**Bloque de texto**.
+ + + + + + +

1. Vida consagrada y liturgia
Aunque no se pueda juzgar subjetivamente sobre la calidad de la vivencia de la liturgia en
la vida consagrada, sabemos que la
relación objetiva y teologal entre ambas realidades es profunda e
indiscutible. En efecto, la vida religiosa no quiere ser otra cosa en la
Iglesia que una vivencia coherente de la vida cristiana, y la liturgia, como
subrayan todos los documentos conciliares, es el centro de la vida de la
Iglesia y de todos sus hijos.
En la liturgia, la Iglesia hace
presente, a través de los signos y de las palabras, “per ritus et preces” (SC 48), el Misterio Pascual de la muerte y
resurrección de Jesucristo, misterio que es el núcleo y la culminación de toda
la historia de la salvación.
Y la vida consagrada, vida de
seguimiento radical de Jesús el Señor, virgen, pobre y obediente, tiene la
misión específica de visibilizar al mismo Cristo, “el Incomparable”,[1]“para
vivirlo y expresarlo con la adhesión «conformadora» de toda la existencia…, reproduciendo
en sí misma «aquella forma de vida que escogió el Hijo de Dios al venir al
mundo»”[2].
En la Exhortación Apostólica Vita Consecrata, el beato Juan Pablo II
afirma: “Verdaderamente la vida
consagrada es memoria viviente del modo de existir y de actuar de Jesús, como
Verbo encarnado, ante el Padre y
ante los hermanos. Es tradición viviente de la vida y del mensaje del Salvador»[3].

+ + + + + + +

**Datos proporcionados**.
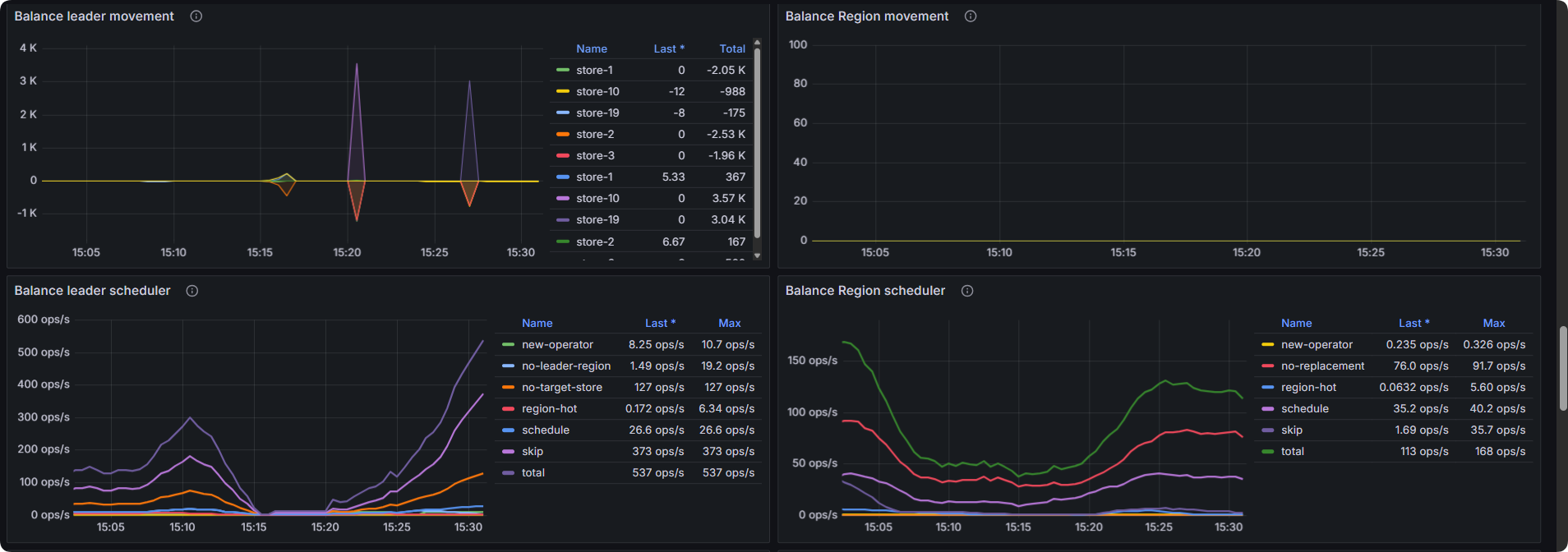Toggle store-3 series in leader movement legend

(595, 156)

+ + + + + + +

**Serie de ejercicios**.
(a) Responde a estas preguntas sobre el texto acerca de la vida consagrada y la liturgia:
(i) ¿Qué es la liturgia, según subrayan todos los documentos conciliares?
(ii) ¿Qué hace presente la Iglesia en la liturgia?
(iii) ¿En qué Exhortación Apostólica se afirma que la vida consagrada es memoria viviente del modo de existir y de actuar de Jesús?
(b) ¿Puedes retomar el texto sobre la vida consagrada y la liturgia y continuarlo a partir de su última oración?

**Resultados esperados**.
(a)
(i) Es el centro de la vida de la Iglesia y de todos sus hijos.
(ii) El Misterio Pascual de la muerte y resurrección de Jesucristo.
(iii) En la Exhortación Apostólica Vita Consecrata.

(b)
1.1. La
vida religiosa realidad eminentemente eclesial
El Vaticano II ha destacado la
fuerte vinculación entre la Iglesia y la vida consagrada, introduciendo en la constitución
dogmática Lumen Gentium, el capítulo
sexto sobre la vida religiosa, que forma parte integral de la misma Iglesia,
porque en efecto, la vida consagrada se puede comprender sólo en la Iglesia, y
desde la Iglesia.
En la Bendición
solemne del Rito de la profesión perpetua de las religiosas, la liturgia pide
al “Padre de los hombres, creador del mundo:… Derrama sobre estas hijas tuyas, que por ti han dejado todas las cosas,
la abundancia del Espíritu Santo. Brille en ellas Padre, el rostro de Cristo
para que todos, al verlas, reconozcan que él está presente en la Iglesia” (RPR
104).
Particularmente significativa a
este respecto es también la petición epiclética de la Bendición solemne alternativa[6], en la
que la Iglesia invoca al Espíritu Paráclito para que “resplandezca en ella todo el esplendor de su Bautismo”. En esta
invocación, el Bautismo aparece no sólo como un ‘rito’ inicial en el que ‘se hace el cristiano’, sino que está
llamado a tener un protagonismo constante, un proyecto de realización plena, no
mortecina, en la misma existencia a lo largo de la vida. La Iglesia pide al
Padre que en las mujeres consagradas el Espíritu Paráclito resplandezca en todo su esplendor, y que así se muestre ante el
Pueblo de Dios con su rostro luminoso y atrayente.
La relación entre liturgia y
vida consagrada subraya, pues, ante todo, cómo es precisamente el Bautismo, el
origen y principio de toda consagración cristiana y, por consiguiente, también
de “la vida de especial consagración”, la vida religiosa.
Porque la vida de todo bautizado
y la vida consagrada tienen su origen en los sacramentos de la Iniciación
cristiana: el Bautismo y la Confirmación, cuya corona y culminación es la
Eucaristía. Y así se puede decir con razón que “el Bautismo y la Eucaristía
constituyen el fundamento ontológico de la eclesialidad de la vida religiosa”[7].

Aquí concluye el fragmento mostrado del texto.